**TASK GOAL**
Reply with every entry, repeated exactly as given.
------------
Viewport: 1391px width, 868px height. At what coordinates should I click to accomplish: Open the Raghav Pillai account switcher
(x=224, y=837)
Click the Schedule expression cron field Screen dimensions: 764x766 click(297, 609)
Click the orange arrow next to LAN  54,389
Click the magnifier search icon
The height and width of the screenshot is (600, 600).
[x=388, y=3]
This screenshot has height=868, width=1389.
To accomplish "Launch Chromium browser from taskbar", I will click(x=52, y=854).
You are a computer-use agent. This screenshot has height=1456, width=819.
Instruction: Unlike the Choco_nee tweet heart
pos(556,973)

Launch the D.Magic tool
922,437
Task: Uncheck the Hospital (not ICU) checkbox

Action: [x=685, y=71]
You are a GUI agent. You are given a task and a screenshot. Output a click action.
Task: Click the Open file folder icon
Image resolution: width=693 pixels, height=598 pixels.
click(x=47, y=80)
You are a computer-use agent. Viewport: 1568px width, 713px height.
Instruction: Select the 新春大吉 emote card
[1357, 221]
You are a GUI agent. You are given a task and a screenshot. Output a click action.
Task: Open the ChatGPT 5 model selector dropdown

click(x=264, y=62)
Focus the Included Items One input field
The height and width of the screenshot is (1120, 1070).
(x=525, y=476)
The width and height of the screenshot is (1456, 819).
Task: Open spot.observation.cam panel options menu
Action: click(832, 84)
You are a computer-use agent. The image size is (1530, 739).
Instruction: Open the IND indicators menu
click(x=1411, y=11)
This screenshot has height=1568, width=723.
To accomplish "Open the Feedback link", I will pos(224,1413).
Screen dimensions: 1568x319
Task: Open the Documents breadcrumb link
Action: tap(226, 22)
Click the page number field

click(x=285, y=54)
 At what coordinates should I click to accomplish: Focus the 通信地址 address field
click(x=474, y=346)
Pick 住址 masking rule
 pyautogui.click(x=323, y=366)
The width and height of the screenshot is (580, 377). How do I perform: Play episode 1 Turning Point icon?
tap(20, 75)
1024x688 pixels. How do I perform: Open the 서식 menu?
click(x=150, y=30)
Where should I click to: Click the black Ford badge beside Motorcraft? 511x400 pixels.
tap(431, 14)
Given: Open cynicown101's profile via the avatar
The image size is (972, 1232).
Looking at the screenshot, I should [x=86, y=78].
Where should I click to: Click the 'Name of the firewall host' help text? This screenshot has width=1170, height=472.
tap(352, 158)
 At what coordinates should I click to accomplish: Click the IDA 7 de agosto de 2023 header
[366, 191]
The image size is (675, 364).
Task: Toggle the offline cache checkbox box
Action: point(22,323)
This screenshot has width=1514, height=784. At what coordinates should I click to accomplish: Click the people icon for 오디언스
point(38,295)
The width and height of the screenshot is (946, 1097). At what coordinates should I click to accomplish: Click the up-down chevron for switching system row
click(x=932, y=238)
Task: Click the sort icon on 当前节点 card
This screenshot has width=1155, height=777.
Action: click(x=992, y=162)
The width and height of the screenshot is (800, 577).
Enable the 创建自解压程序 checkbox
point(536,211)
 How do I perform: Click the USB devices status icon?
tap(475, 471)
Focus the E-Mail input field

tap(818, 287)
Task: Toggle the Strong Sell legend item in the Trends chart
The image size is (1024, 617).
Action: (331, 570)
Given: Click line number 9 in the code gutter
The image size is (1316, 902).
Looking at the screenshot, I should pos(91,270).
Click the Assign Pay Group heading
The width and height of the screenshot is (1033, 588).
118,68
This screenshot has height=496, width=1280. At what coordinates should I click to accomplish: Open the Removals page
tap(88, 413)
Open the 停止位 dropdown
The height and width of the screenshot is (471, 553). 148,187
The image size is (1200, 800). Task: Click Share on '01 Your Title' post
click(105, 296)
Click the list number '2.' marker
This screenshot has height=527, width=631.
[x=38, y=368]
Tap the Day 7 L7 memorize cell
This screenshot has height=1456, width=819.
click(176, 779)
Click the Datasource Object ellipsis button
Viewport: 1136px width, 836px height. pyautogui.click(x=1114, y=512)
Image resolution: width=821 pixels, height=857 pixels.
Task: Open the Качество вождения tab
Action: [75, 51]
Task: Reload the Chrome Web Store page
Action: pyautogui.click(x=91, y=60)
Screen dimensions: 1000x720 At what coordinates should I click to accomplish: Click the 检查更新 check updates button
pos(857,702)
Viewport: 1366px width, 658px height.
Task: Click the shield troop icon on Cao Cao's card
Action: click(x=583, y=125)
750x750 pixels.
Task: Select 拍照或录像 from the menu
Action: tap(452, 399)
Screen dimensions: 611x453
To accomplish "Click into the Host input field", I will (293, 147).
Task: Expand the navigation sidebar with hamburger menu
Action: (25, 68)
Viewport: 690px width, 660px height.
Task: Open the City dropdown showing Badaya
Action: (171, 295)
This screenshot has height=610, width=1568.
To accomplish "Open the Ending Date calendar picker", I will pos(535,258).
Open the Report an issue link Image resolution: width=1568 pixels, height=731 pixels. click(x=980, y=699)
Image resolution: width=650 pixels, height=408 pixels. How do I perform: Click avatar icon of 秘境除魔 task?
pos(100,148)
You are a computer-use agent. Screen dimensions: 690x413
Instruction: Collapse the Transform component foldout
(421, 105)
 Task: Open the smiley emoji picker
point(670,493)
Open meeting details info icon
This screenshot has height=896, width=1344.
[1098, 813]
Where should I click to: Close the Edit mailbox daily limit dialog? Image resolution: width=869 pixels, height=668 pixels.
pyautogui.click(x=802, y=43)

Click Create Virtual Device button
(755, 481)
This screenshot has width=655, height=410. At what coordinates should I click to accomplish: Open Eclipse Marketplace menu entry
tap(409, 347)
------------
**TASK SOLUTION**
Viewport: 1391px width, 868px height. At what coordinates should I click to accomplish: Open the Raghav Pillai account switcher
(x=224, y=837)
Click the Schedule expression cron field Screen dimensions: 764x766 click(297, 609)
Click the orange arrow next to LAN  54,389
Click the magnifier search icon
The height and width of the screenshot is (600, 600).
[x=388, y=3]
This screenshot has height=868, width=1389.
To accomplish "Launch Chromium browser from taskbar", I will click(x=52, y=854).
You are a computer-use agent. This screenshot has height=1456, width=819.
Instruction: Unlike the Choco_nee tweet heart
pos(556,973)

Launch the D.Magic tool
922,437
Task: Uncheck the Hospital (not ICU) checkbox

Action: [x=685, y=71]
You are a GUI agent. You are given a task and a screenshot. Output a click action.
Task: Click the Open file folder icon
Image resolution: width=693 pixels, height=598 pixels.
click(x=47, y=80)
You are a computer-use agent. Viewport: 1568px width, 713px height.
Instruction: Select the 新春大吉 emote card
[1357, 221]
You are a GUI agent. You are given a task and a screenshot. Output a click action.
Task: Open the ChatGPT 5 model selector dropdown

click(x=264, y=62)
Focus the Included Items One input field
The height and width of the screenshot is (1120, 1070).
(x=525, y=476)
The width and height of the screenshot is (1456, 819).
Task: Open spot.observation.cam panel options menu
Action: click(832, 84)
You are a computer-use agent. The image size is (1530, 739).
Instruction: Open the IND indicators menu
click(x=1411, y=11)
This screenshot has height=1568, width=723.
To accomplish "Open the Feedback link", I will pos(224,1413).
Screen dimensions: 1568x319
Task: Open the Documents breadcrumb link
Action: tap(226, 22)
Click the page number field

click(x=285, y=54)
 At what coordinates should I click to accomplish: Focus the 通信地址 address field
click(x=474, y=346)
Pick 住址 masking rule
 pyautogui.click(x=323, y=366)
The width and height of the screenshot is (580, 377). How do I perform: Play episode 1 Turning Point icon?
tap(20, 75)
1024x688 pixels. How do I perform: Open the 서식 menu?
click(x=150, y=30)
Where should I click to: Click the black Ford badge beside Motorcraft? 511x400 pixels.
tap(431, 14)
Given: Open cynicown101's profile via the avatar
The image size is (972, 1232).
Looking at the screenshot, I should [x=86, y=78].
Where should I click to: Click the 'Name of the firewall host' help text? This screenshot has width=1170, height=472.
tap(352, 158)
 At what coordinates should I click to accomplish: Click the IDA 7 de agosto de 2023 header
[366, 191]
The image size is (675, 364).
Task: Toggle the offline cache checkbox box
Action: point(22,323)
This screenshot has width=1514, height=784. At what coordinates should I click to accomplish: Click the people icon for 오디언스
point(38,295)
The width and height of the screenshot is (946, 1097). At what coordinates should I click to accomplish: Click the up-down chevron for switching system row
click(x=932, y=238)
Task: Click the sort icon on 当前节点 card
This screenshot has width=1155, height=777.
Action: click(x=992, y=162)
The width and height of the screenshot is (800, 577).
Enable the 创建自解压程序 checkbox
point(536,211)
 How do I perform: Click the USB devices status icon?
tap(475, 471)
Focus the E-Mail input field

tap(818, 287)
Task: Toggle the Strong Sell legend item in the Trends chart
The image size is (1024, 617).
Action: (331, 570)
Given: Click line number 9 in the code gutter
The image size is (1316, 902).
Looking at the screenshot, I should pos(91,270).
Click the Assign Pay Group heading
The width and height of the screenshot is (1033, 588).
118,68
This screenshot has height=496, width=1280. At what coordinates should I click to accomplish: Open the Removals page
tap(88, 413)
Open the 停止位 dropdown
The height and width of the screenshot is (471, 553). 148,187
The image size is (1200, 800). Task: Click Share on '01 Your Title' post
click(105, 296)
Click the list number '2.' marker
This screenshot has height=527, width=631.
[x=38, y=368]
Tap the Day 7 L7 memorize cell
This screenshot has height=1456, width=819.
click(176, 779)
Click the Datasource Object ellipsis button
Viewport: 1136px width, 836px height. pyautogui.click(x=1114, y=512)
Image resolution: width=821 pixels, height=857 pixels.
Task: Open the Качество вождения tab
Action: [75, 51]
Task: Reload the Chrome Web Store page
Action: pyautogui.click(x=91, y=60)
Screen dimensions: 1000x720 At what coordinates should I click to accomplish: Click the 检查更新 check updates button
pos(857,702)
Viewport: 1366px width, 658px height.
Task: Click the shield troop icon on Cao Cao's card
Action: click(x=583, y=125)
750x750 pixels.
Task: Select 拍照或录像 from the menu
Action: tap(452, 399)
Screen dimensions: 611x453
To accomplish "Click into the Host input field", I will (293, 147).
Task: Expand the navigation sidebar with hamburger menu
Action: (25, 68)
Viewport: 690px width, 660px height.
Task: Open the City dropdown showing Badaya
Action: (171, 295)
This screenshot has height=610, width=1568.
To accomplish "Open the Ending Date calendar picker", I will pos(535,258).
Open the Report an issue link Image resolution: width=1568 pixels, height=731 pixels. click(x=980, y=699)
Image resolution: width=650 pixels, height=408 pixels. How do I perform: Click avatar icon of 秘境除魔 task?
pos(100,148)
You are a computer-use agent. Screen dimensions: 690x413
Instruction: Collapse the Transform component foldout
(421, 105)
 Task: Open the smiley emoji picker
point(670,493)
Open meeting details info icon
This screenshot has height=896, width=1344.
[1098, 813]
Where should I click to: Close the Edit mailbox daily limit dialog? Image resolution: width=869 pixels, height=668 pixels.
pyautogui.click(x=802, y=43)

Click Create Virtual Device button
(755, 481)
This screenshot has width=655, height=410. At what coordinates should I click to accomplish: Open Eclipse Marketplace menu entry
tap(409, 347)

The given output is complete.